Both of the sexes claim their talus using scent-markings and vocalizations. While they can defend territories in pairs, males are more known to defend their territory from intruders than females.

===Feeding behavior===
Hoffmann's pikas are similar in feeding behavior to other Asian pikas, especially the Alpine pikas. Hoffmann's pikas collect vegetation by ripping plants out of the ground with their mouths and bringing it back to their claimed territory. This behavior is known as haying. This practice allows them to save food during periods of sparse vegetation. However, Hoffmann's pikas can over-harvest, which can cause them to run out of food.

==Diet==
Hoffmann's pikas, like other pikas, are herbivores that consume a wide variety of vegetation, such as leaves, seeds and leaves of grasses, and stems of forbs and shrubs. They may even eat small quantities of animal matter. They choose plants for consumption based on availability, nutritional content, and preference. Hoffmann's pikas do not continuously forage for a single source of vegetation; they alternate among available sources of foliage, resulting in a stabilized plant community composition and an overall deceleration of the process of succession. Similar to other pikas, Hoffmann's pikas store vegetation in haypiles for consumption during the winter months.

==Reproduction==
In general, pikas breed twice a year, in the spring and in the summer, and many species will have two or more litters per year. Rock dwelling pikas, such as Hoffmann's pika, have a gestation period of 30 days. Embryo resorption may occur if the pika encounters adverse conditions. Young rock dwelling pikas, such as Hoffmann's pika, will first breed as yearlings. In general, it appears that Hoffmann's pikas are monogamous Pikas have scent glands, as do all lagomorphs.

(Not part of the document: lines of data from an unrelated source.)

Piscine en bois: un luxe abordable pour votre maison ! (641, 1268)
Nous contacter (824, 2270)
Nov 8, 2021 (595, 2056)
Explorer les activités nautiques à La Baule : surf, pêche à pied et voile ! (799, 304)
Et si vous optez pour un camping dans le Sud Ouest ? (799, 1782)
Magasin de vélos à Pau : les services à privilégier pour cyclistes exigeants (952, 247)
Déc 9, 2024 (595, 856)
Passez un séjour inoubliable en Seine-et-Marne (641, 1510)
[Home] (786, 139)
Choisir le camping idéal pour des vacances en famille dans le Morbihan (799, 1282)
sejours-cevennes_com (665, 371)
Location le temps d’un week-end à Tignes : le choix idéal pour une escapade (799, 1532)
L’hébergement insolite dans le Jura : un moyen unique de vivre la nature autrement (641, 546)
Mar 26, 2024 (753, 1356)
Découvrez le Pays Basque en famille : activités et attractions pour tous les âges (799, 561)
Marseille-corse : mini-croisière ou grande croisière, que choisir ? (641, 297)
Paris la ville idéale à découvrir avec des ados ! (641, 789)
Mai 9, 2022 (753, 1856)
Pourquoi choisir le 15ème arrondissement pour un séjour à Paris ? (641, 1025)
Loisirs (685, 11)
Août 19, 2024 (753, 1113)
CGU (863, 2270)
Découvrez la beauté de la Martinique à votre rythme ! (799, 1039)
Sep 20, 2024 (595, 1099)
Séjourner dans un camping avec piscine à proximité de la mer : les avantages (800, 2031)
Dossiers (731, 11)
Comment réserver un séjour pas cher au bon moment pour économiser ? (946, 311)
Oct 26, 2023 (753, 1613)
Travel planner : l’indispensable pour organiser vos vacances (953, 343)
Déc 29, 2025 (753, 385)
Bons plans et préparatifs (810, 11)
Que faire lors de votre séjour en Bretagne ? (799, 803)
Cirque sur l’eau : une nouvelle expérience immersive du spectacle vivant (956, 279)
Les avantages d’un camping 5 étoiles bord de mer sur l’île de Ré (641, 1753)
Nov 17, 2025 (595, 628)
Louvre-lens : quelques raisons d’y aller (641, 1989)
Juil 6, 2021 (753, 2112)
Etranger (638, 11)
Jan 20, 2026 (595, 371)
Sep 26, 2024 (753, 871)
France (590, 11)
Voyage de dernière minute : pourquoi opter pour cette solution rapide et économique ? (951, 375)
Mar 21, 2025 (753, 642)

=== Female reproductive tract ===

The uterus is duplex. The placenta is discoid, deciduate, and hemochorial, with a mesometrial, superficial implantation.

=== Male reproductive tract ===

The testes are intra-abdominal outside the breeding season. During the breeding season they are found in folds of skin at the base of the penis (for all lagomorphs species, the testes are in front of the penis). Similar to other Lagomorphs, Hoffmann's pika does not have a baculum.

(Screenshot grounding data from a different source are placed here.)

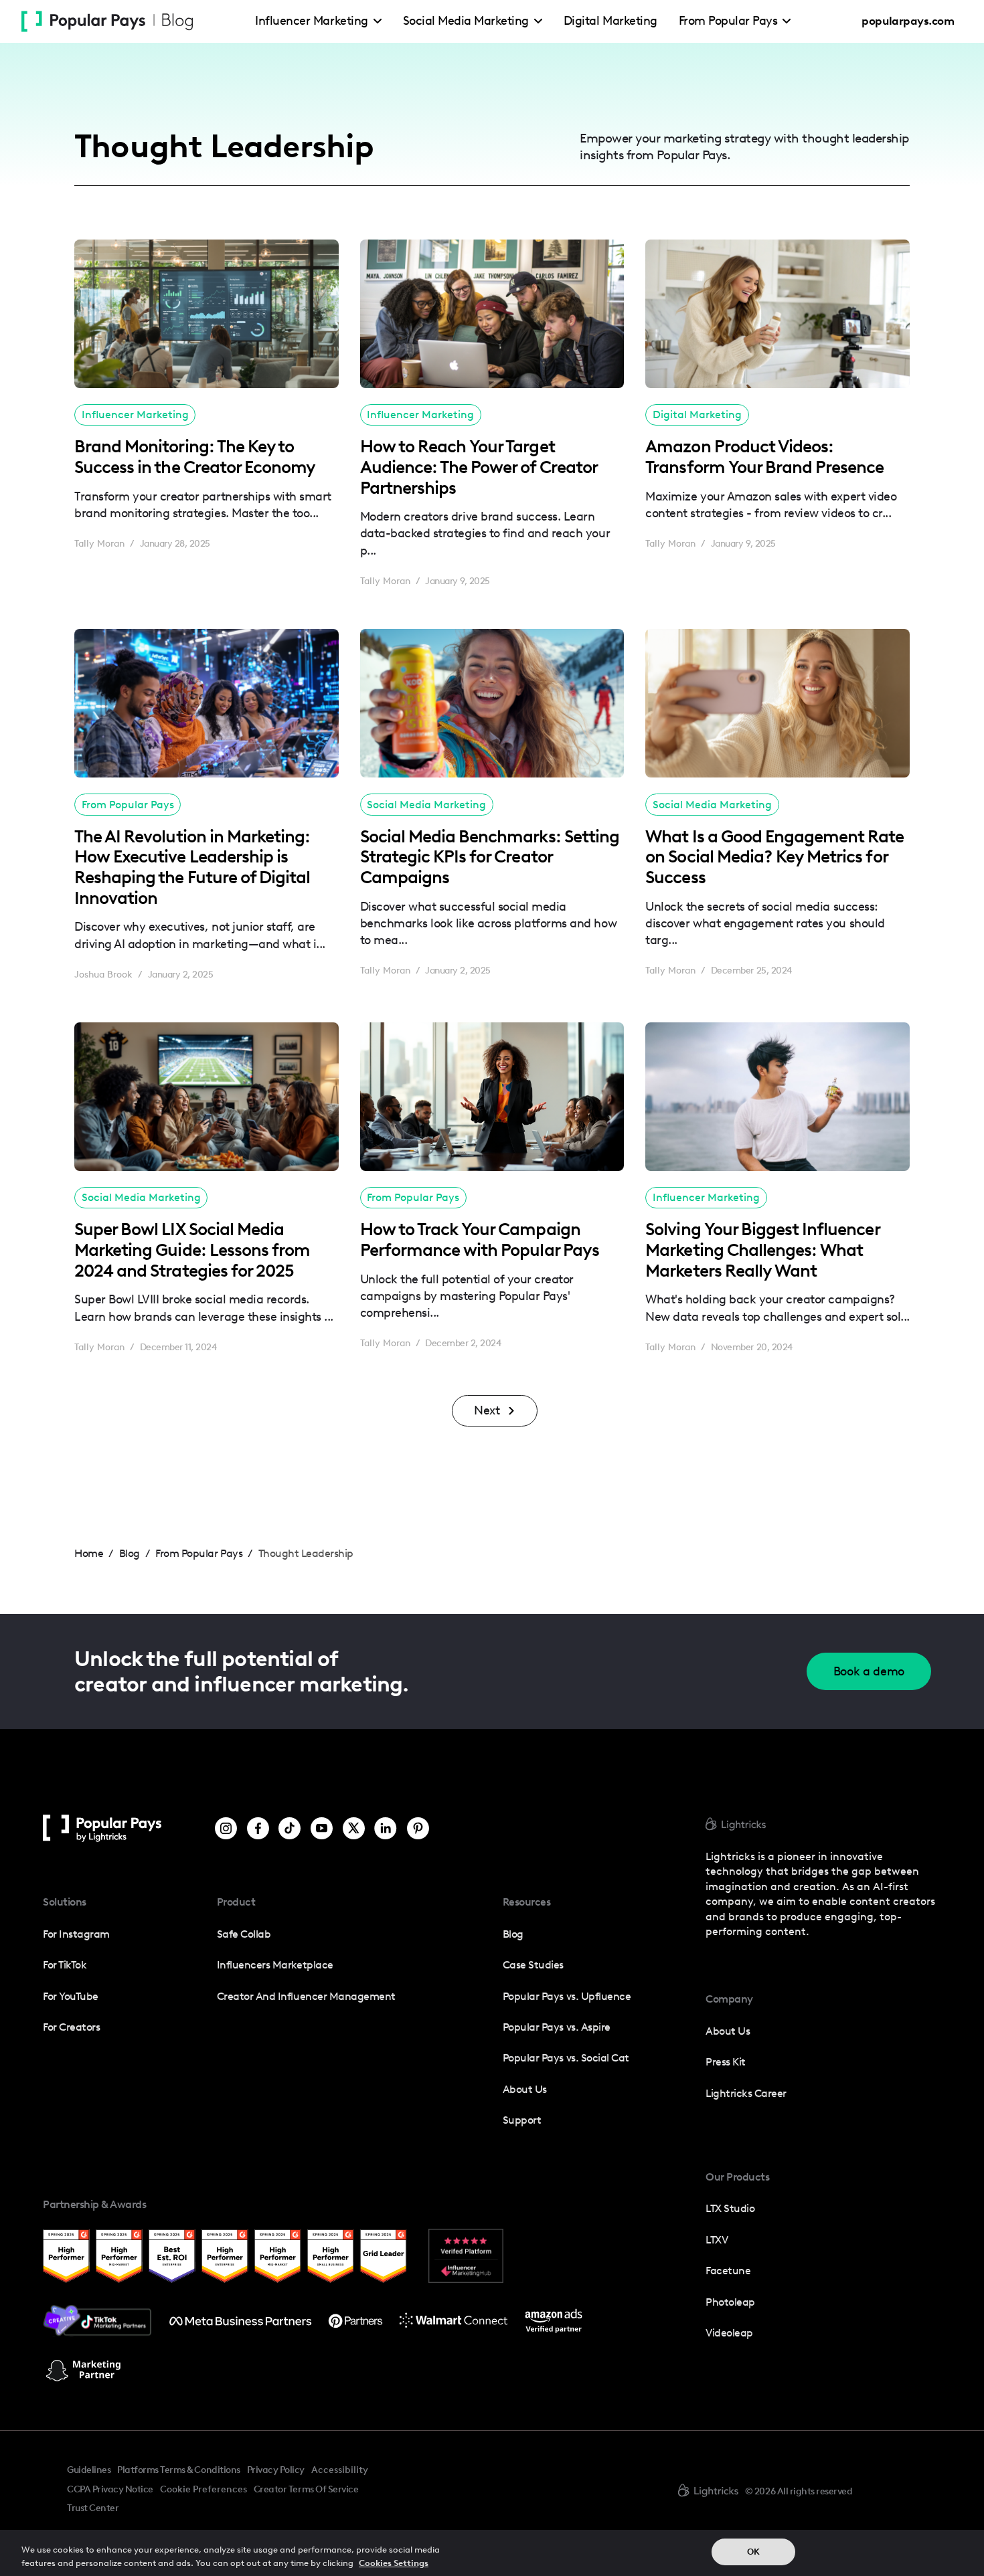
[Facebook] (258, 1828)
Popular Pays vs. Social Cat (566, 2057)
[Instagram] (226, 1828)
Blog (513, 1934)
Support (522, 2120)
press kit (726, 2061)
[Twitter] (354, 1828)
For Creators (71, 2027)
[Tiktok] (289, 1828)
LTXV (717, 2239)
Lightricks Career (746, 2093)
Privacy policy (276, 2470)
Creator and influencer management (306, 1996)
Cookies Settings (393, 2562)
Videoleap (729, 2332)
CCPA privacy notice (110, 2489)
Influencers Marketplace (275, 1964)
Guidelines (88, 2470)
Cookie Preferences (203, 2490)
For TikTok (64, 1964)
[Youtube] (322, 1828)
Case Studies (533, 1964)
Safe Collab (244, 1934)
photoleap (730, 2302)
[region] (492, 2553)
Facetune (728, 2270)
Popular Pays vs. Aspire (556, 2027)
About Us (525, 2089)
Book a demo (868, 1671)
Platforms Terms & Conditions (178, 2470)
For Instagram (76, 1934)
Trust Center (92, 2508)
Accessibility (339, 2470)
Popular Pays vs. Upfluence (567, 1996)
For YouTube (70, 1996)
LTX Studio (730, 2208)
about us (728, 2031)
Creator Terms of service (306, 2489)
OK (753, 2552)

==Distribution and habitat==

=== Distribution ===

Hoffmann's pikas are found in Mongolia. Some reports state that they have also been found in the southeast area of Russia.

=== Habitat ===

The preferred habitat of Hoffmann's pika is rocky areas (e.g. inland cliffs, mountain peaks). Hoffmann's pika is one kind of rock-dwelling pika, which nest among rocks or fallen logs. For other rock-dwelling pikas, the preferred habitat is rock and talus. Hoffmann's pika may be found in old moss-covered scree or in burrows under tree roots.

==Conservation and Decline==
The primary threat to this species is climate change, as pikas are very sensitive to temperature changes. Pikas can die within six hours after exposure to temperatures above 25.5 C. The limited geographic range of Hoffmann's pika, only 600 km2, puts the species at a greater risk of extinction. While the IUCN lists Hoffmann's pika as an endangered species, there are currently no known conservation efforts underway, perhaps because the ecological consequences that would occur if Hoffmann's pika were to go extinct are not yet determined. The IUCN recommends more research to determine population size and other basic data about the species, which is unavailable at present.